Silva se permite realizar su cinta sin una sola petulancia, pedantería o cualquier otro signo de intelectualidad falsa.
La modestia en la producción y ambición comercial de esta película la convierten en eso que se suele llamar un sleeper, una cinta que puede tener determinado éxito gracias a su buena prensa y al funcionamiento de las recomendaciones personales.
Y es que aunque su ambición comercial sea pequeña, su ambición narrativa y artística no lo es. La Nana pretende contar algo muy complejo y la sorpresa es que lo consigue, además haciéndolo con una inesperada solidez y maestría, con una sabia sencillez.
Dicen que el mejor consejo que se le puede dar a un creador que empieza, para consolidar su estilo y voz, es que hable de lo que conoce. Y es lo que parece haber hecho sin desviarse un ápice su director, el chileno Sebastián Silva, al rodar esta historia basada en su experiencia cuando vivía en la casa familiar, criado por dos nanas a las que termina dedicando esta obra.
En La Nana, Raquel es una criada que lleva 20 años sirviendo a los Valdés. Es una habitante más de la casa y la tratan con ese modo tan propio de la burguesía que finge un vínculo afectivo con la servidumbre sólo como prueba de buenos modales y educación, pero bajo el que se adivina el hielo más duro. En realidad, Raquel ni existe, salvo en el momento de hacer su trabajo, dando lugar a que ella haya terminado por ahogar su existencia en la férrea disciplina de realizar cada día, invariablemente, sus labores domésticas.
Pero la progresiva hosquedad y aislamiento al que Raquel se somete, termina atrapándola y somatizándola hasta provocarle un malestar físico que no cesa de aumentar y desemboca en una grave pérdida de consciencia durante sus tareas. Tras ese episodio, la Sra. Valdés (Claudia Celedón) decide contratar otra nana que la ayude, lo que somete a Raquel de nuevo a un estado de tensión y guerra de guerrillas contra las que considera sus oponentes que termina en un colapso psicológico.

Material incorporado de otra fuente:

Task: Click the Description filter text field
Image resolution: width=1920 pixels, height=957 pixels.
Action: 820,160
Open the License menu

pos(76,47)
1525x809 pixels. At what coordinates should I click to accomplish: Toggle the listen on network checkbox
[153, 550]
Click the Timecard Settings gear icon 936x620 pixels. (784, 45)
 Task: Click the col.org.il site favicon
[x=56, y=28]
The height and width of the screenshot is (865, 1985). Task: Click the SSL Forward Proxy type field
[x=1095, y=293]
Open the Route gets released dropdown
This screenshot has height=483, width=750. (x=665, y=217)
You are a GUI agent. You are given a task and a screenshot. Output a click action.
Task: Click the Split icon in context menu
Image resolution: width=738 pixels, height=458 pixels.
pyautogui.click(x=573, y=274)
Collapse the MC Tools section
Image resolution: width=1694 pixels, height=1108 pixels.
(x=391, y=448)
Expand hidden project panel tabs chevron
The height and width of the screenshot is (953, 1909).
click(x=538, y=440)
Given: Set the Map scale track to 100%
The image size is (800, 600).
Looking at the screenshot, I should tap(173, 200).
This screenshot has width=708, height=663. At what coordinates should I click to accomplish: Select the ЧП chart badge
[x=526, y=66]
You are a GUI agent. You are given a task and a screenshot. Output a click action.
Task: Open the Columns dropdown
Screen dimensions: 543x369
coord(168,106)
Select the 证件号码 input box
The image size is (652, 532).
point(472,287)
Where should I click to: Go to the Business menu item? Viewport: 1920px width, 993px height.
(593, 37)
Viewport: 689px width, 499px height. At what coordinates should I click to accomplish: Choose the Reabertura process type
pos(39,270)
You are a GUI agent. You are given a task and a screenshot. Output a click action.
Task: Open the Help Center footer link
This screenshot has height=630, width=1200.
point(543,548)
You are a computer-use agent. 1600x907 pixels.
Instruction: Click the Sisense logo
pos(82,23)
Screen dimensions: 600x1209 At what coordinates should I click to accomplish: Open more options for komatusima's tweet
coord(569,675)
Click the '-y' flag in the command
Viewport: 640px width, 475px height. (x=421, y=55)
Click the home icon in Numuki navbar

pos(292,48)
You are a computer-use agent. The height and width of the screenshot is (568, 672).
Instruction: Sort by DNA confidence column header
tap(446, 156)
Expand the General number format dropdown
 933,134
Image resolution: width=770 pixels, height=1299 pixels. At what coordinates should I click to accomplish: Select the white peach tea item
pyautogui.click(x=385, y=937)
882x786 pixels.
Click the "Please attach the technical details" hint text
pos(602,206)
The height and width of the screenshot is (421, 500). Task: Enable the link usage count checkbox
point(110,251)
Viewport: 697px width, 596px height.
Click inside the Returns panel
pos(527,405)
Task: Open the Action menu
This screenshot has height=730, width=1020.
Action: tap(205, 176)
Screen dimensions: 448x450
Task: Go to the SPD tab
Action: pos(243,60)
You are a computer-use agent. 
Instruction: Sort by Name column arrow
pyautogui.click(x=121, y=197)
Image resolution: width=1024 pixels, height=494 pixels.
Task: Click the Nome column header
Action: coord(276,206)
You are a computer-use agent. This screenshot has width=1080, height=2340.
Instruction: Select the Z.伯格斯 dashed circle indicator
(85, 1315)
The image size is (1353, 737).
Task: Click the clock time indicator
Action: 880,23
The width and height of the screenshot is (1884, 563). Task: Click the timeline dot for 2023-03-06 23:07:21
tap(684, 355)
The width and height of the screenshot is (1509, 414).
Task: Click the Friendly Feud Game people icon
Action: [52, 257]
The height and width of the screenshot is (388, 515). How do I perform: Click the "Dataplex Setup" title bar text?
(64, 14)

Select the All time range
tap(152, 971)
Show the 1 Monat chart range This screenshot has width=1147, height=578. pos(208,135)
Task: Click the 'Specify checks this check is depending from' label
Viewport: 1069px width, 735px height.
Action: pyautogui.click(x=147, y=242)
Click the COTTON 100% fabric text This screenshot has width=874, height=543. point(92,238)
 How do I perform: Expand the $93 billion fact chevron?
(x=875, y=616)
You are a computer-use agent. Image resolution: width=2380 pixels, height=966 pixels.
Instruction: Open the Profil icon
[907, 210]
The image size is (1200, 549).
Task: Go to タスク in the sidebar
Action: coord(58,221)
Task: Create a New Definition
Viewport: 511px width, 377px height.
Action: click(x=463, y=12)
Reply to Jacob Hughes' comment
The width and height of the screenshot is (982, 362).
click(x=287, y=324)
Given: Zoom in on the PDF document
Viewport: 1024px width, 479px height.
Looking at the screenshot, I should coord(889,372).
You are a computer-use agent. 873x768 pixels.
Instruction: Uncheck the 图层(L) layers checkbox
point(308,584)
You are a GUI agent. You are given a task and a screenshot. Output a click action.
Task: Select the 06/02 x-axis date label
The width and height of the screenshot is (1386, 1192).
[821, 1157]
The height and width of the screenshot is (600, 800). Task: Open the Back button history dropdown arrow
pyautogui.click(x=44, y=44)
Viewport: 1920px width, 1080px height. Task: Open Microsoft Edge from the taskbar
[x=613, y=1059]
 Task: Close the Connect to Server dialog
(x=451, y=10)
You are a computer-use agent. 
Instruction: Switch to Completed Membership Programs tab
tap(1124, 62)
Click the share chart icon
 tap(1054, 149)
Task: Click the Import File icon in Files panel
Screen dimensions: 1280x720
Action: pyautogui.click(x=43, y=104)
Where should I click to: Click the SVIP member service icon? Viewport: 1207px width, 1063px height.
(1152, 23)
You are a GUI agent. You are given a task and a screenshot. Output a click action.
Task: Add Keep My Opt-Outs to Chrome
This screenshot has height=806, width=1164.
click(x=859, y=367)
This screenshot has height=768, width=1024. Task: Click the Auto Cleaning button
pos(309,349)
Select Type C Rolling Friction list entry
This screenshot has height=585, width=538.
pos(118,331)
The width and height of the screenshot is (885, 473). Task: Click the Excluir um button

Echando mano de un único recurso cinematográfico, la cámara al hombro, y un único escenario, la casa o chalé donde viven los Valdés (que es la casa familiar real del propio realizador), Silva filma un magnífico ensayo acerca del extraordinario poder terapeútico del afecto y el intercambio humano positivo.
Por si fuera poco mérito, Silva se permite realizar su cinta sin una sola petulancia, pedantería o cualquier otro signo de intelectualidad falsa, mostrando con una soberbia sencillez unos patrones de comportamiento dentro de un microcosmos que son fácilmente trasladables a cualquier otro entorno de convivencia.
Y para ello ha contado con la inestimable ayuda de Catalina Saavedra, una actriz de teatro que deja en la pantalla una interpretación tan auténtica que cuesta creer que ella misma no haya estado rozando en alguna ocasión esa modalidad de locura que provoca la soledad no deseada.